3) Don’t buy the argument that it is all the borrower’s fault

Doggett criticized the effort of industry and opinion leaders to lay the blame for the foreclosure crisis solely on the borrowers. What about people who had good credit but were steered into bad loans by mortgage brokers or unscrupulous financial institutions seeking to maximize their profit? What about home buyers who were told by lenders to accept the ARM because “in a couple of years you can refinance out of it” only to find out that that was not possible? Doggett’s point: while part of the fault does lie with the borrowers there are lending practices and lending products in Texas today that in trap borrowers in a loan they cannot afford. The Legislature needs to put a stop to it.

4) Federal preemption fears should not prevent state action

Doggett challenged industry claims that the state was preempted under federal law from passing legislation to provide protection to borrowers. He pointed to a number of times that the Texas Legislature has acted to regulate unconscionable borrowing practices that are in theory “preemptible” by federal action. In these cases the federal government has never acted to overturn the state protections.

5) Provide pre loan counseling to those considering risky loans

Doggett pointed out that the House Financial Institutions committee passed a bill last session that Doggett and the Texas Low Income Housing Information Service helped author that would have required a borrower to receive HUD certified housing counseling prior to entering into a high-risk loan. Unfortunately, the bill died before the end of the session. He argued that counseling for borrowers prior to taking on dangerous loan products is a conservative legislative approach because it does not outlaw the dangerous lending practices but simply provides the consumer the information they need to understand the risks. He urged the committee to pass similar legislation in the upcoming session. Had this law been in place before the foreclosure crisis hit it would doubtless have reduced the number of Texas foreclosures.
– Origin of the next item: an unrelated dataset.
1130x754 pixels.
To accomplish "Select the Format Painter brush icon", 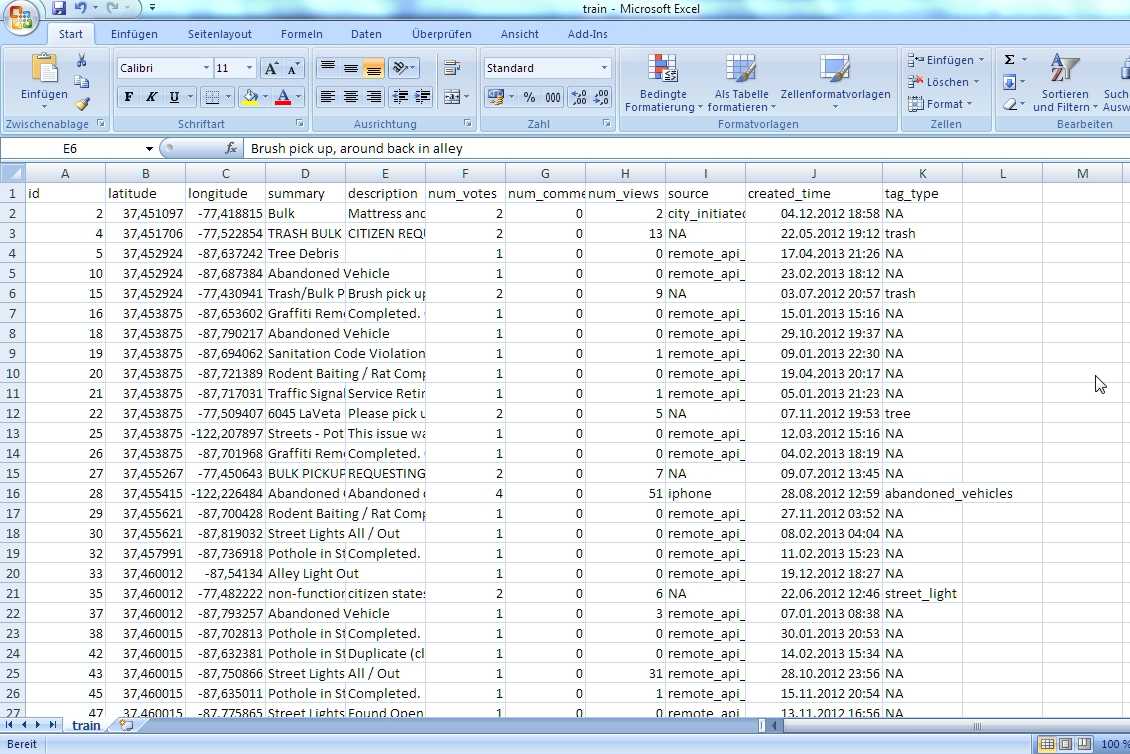I will (x=82, y=103).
6) Lengthen the foreclosure process for bad loans

Doggett noted that the Texas Legislature had clear authority to control the foreclosure process and should use that authority to provide additional foreclosure protections to homebuyers facing foreclosure on loans that are commonly agreed to be exploitive. A recent state study shows Texas has the fastest foreclosure process of any state in the United States. There is no reason to extend this fast-track foreclosure process to loans that exploit borrowers.

7) Provide protection to tenants facing evictions due to foreclosures

He suggested that tenants in homes and apartments being foreclosed are innocent victims in the process. Under Texas law a tenant can be forced to move out of a foreclosed property after the foreclosure agent provides them a mere 30 days notice. If a family has rented a house, put down all of the security deposits and utility deposits and enrolled their kids in school it is grossly unfair to force them to move out on 30 days notice despite the fact that they have a valid lease agreement for a much longer term. Most of these borrowers also lose their security deposits in the foreclosure process.
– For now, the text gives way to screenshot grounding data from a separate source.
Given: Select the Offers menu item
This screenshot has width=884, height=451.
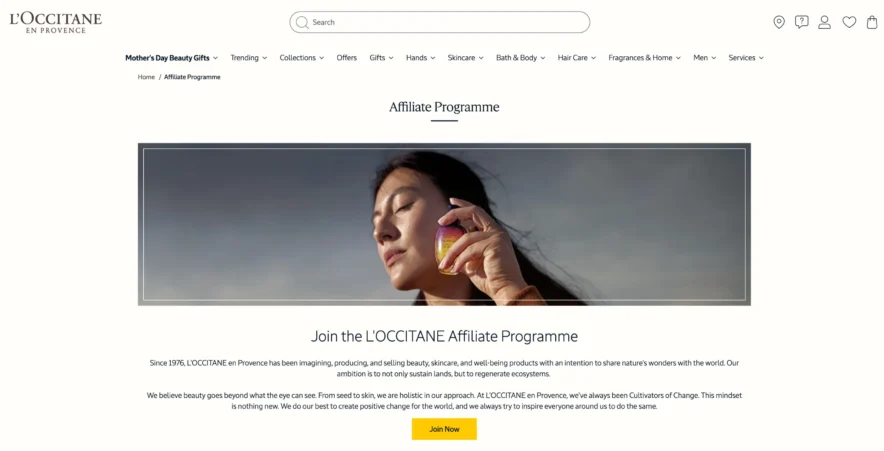Looking at the screenshot, I should coord(347,58).
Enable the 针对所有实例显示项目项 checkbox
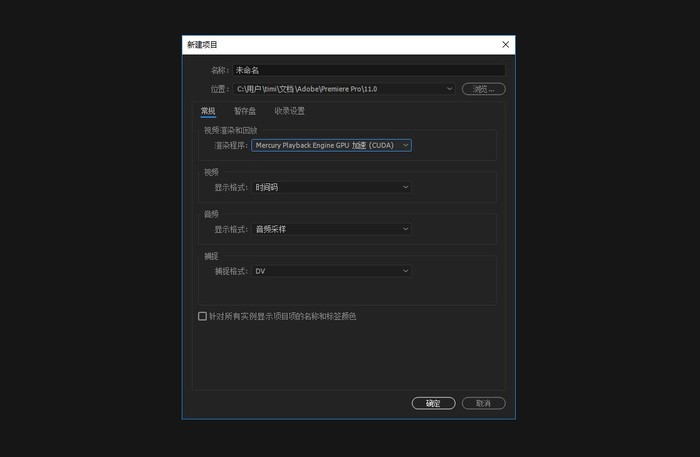The height and width of the screenshot is (457, 700). point(203,316)
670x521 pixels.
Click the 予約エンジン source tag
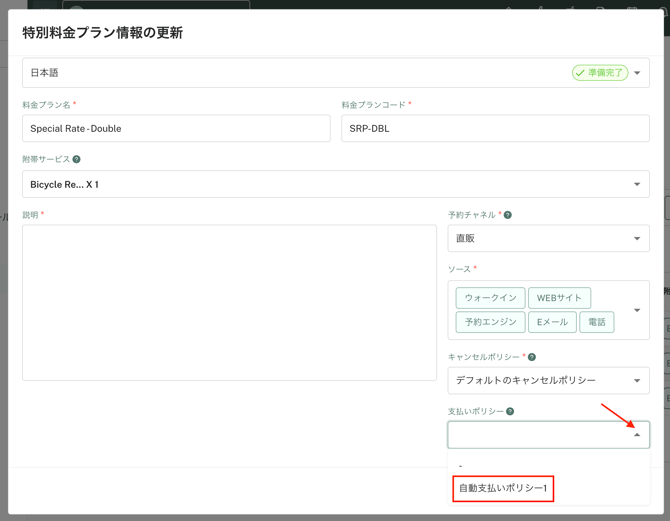point(490,322)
8. Protect consumers from emerging affordable housing finance scams

With the tightening of credit terms and the contraction of the subprime market it is inevitable that many new schemes, designed to prey upon families desperate to purchase a home, will appear. We saw this in the past with abuses through contracts for deed and rent to own programs. The Legislature needs to preempt shady financing schemes that would prey upon desperate low-income borrowers.


  1. A few “tenant-friendly” states have enacted laws which require the lease in a foreclosure sale to be transferred to the new owner (bank) along with credits for deposit. This is something the TEXAS REAL ESTATE commission could perhaps address in promulgated lease agreements to protect tenants.